While all of our votes on Tuesday are important, few carry the long-range weight of Proposition R, Ramona Unified School District’s $66 million bond bid.

We’ve read all of the opinions on these pages and on our website the past few weeks. Ramonans put a great deal of time, research, and thought into their submissions. Among those that stand out is Dave Patterson’s “Prop. R dilemma” letter. “Do I vote Yes on Prop. R and kick the underlying problem down the road with more taxes, or do we let the system fail and hope that it will come back stronger and better?”

We find ourselves in the same spot.

We don’t like it when supporters repeat we’re the only unified district in the county that has not passed a bond. So what? The last time voters said No to a bond, trustees borrowed the $25 million anyway, then received $34 million in state matching funds. Could we twist the language a bit and consider that an after-the-fact bond? We did, after all, elect those trustees.

This round of trustees hired a consultant with a good record of passing bonds.

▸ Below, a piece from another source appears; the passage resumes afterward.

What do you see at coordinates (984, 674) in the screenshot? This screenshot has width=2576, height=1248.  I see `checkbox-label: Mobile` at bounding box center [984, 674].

Why waste your time with naysayers when you know how to weave a successful web? San Diego County Taxpayers Association endorsement? That used to mean something to us. We didn’t realize all one has to do is fill in enough blanks correctly. The taxpayers association no longer impresses us. Who does is Trustee Bob Stoody, the only member on the school board who voted No to borrowing $25 million in 2004. He’s still on the board and he supports the bond, saying he’d do so only if he thought there were no other way.

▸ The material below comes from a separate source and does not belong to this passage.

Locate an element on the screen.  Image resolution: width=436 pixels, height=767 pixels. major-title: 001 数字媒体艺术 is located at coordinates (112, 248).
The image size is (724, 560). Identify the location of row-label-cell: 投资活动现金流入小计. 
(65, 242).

California’s in a fiscal mess, schools have seen less funding, student enrollment continues to drop, and the developer fees the district thought would pay off the 2004 loan have dried up, leaving the district owing $32 million to $34 million, and the district’s in danger of being taken over by the state.

If Ramona supports this bond with the needed 55% of the votes, don’t ask for another bond unless the sky actually falls. Manage the money you receive, build reserves for the next fiscal dip, change your way of thinking about public money. The district’s backed this community into a corner asking for the most it could legally ask for while neighbors are losing their jobs and homes.

So, holding our noses, we head to the ballot box to cast a Yes vote for Prop. R.